| |
|
|
|
|
|
|
|
|
|
|
Die Schabloniertechnik wird oftmals verpönt als "maschinelles reproduzieren" eines vorgegebenen Musters. Man kann damit aber feinste Ornamente oder ganze Wände gestalten. Die Technik des Schablonierens ist schon sehr lange bekannt, die erste Schablone war vermutlich die menschliche Hand bei der Höhlenmalerei vor ca. 20000 Jahren. Heute werden Schablonen überall verwendet.
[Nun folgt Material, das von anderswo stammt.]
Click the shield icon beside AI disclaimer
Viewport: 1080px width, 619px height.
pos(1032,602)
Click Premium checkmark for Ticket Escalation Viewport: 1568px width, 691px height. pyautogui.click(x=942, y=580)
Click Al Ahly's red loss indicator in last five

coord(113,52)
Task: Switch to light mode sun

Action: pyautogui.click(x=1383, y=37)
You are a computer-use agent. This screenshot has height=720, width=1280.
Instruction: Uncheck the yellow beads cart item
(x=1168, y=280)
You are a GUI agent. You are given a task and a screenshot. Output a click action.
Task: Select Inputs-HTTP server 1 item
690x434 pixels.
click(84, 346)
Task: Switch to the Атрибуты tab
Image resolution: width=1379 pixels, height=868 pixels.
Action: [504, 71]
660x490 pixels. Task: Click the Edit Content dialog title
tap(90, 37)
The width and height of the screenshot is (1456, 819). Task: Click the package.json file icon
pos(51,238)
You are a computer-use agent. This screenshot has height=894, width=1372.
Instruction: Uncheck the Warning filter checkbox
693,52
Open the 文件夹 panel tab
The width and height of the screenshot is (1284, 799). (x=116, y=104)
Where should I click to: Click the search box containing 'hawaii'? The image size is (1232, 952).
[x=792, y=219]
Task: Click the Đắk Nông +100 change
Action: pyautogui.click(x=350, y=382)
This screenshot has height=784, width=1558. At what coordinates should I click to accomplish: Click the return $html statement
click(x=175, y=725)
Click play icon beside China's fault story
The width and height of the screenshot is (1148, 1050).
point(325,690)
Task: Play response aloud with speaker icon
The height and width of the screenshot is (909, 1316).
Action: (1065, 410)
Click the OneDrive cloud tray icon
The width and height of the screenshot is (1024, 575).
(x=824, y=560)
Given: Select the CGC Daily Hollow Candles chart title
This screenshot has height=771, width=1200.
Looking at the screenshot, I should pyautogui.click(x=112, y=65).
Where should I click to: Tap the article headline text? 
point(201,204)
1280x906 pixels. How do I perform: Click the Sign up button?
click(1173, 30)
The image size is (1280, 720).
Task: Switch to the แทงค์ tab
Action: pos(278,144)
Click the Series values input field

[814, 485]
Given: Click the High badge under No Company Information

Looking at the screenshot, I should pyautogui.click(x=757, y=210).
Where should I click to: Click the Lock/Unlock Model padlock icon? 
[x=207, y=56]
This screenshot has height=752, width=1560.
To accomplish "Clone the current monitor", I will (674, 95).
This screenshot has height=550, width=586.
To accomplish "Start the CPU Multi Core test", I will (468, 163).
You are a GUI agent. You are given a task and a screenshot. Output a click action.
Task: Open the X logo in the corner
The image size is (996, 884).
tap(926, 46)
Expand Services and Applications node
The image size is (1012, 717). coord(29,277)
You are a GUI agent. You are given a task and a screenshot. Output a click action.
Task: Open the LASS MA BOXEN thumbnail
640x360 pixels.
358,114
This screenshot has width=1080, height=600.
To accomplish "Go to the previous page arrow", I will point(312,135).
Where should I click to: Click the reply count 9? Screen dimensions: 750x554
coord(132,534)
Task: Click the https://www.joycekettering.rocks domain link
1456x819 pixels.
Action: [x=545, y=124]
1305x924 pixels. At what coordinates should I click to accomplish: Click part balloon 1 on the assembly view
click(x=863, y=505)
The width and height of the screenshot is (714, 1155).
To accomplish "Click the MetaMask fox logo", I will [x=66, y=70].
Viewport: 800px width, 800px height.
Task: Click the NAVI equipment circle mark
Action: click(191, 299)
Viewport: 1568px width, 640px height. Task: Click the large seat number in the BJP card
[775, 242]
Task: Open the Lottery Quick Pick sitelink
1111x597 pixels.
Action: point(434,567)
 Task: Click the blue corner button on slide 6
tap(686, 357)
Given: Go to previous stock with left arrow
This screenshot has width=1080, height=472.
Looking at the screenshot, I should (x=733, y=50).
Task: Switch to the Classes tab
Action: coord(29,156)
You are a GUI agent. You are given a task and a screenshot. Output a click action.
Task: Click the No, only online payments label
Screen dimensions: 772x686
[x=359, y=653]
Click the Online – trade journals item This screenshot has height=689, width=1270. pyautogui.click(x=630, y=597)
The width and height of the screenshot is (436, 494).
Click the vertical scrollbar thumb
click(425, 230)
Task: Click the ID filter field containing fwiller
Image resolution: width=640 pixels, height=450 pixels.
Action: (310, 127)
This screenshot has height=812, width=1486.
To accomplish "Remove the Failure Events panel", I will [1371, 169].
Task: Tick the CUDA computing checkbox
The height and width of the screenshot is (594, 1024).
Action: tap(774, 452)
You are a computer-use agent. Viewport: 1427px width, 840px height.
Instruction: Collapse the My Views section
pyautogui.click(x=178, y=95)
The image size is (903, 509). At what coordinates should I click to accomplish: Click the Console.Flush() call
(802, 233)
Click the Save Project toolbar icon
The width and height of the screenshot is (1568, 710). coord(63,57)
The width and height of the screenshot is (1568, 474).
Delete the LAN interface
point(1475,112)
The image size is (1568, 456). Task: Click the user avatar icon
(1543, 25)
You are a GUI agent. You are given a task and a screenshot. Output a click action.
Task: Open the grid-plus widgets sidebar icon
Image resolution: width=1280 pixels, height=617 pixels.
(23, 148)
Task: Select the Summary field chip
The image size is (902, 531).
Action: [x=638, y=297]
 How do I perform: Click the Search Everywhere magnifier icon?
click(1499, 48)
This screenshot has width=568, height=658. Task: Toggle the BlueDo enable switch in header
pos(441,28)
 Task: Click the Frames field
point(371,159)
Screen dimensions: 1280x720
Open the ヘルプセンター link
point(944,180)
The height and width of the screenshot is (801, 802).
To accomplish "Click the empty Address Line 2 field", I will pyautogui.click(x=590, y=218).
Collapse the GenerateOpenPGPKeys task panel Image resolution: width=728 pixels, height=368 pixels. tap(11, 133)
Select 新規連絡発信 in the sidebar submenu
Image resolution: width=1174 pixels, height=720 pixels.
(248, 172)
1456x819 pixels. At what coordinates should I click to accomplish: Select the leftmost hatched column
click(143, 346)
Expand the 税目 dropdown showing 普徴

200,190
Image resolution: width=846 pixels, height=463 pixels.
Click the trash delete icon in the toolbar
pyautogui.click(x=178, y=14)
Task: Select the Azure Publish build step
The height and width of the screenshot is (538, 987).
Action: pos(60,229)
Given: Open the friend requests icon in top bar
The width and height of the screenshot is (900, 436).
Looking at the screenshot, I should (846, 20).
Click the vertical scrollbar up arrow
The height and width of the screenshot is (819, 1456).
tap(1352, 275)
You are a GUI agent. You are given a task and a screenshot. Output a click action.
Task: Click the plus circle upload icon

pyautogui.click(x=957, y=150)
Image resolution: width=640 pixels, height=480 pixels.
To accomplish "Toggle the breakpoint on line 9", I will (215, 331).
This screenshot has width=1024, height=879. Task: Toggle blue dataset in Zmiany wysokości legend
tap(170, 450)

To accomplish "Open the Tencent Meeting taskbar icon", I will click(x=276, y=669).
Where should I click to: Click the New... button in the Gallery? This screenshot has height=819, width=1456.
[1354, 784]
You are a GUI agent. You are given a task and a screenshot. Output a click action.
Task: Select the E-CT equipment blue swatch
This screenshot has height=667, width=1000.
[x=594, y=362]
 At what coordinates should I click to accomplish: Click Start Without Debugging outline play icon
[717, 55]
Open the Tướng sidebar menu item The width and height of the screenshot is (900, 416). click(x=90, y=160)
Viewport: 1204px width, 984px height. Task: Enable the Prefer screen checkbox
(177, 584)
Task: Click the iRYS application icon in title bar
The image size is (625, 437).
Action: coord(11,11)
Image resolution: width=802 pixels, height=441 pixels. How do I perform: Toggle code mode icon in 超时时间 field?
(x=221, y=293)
Man findet schablonierte Schriften auf Kisten, Autos, Blechtonnen, Kartons, Eisenbahnwaggons, Schiffen, Holz, T- Trägern, an Schränken Verteilerkästen und Türen, in Fabriken und öffentlichen Gebäuden. Auch das Markenzeichen auf Porzellan wird mit Schablonen aufgetragen. Der Maler verwendet Schablonen, um Wände, Decken, Fußböden und Möbel attraktiv zu gestalten.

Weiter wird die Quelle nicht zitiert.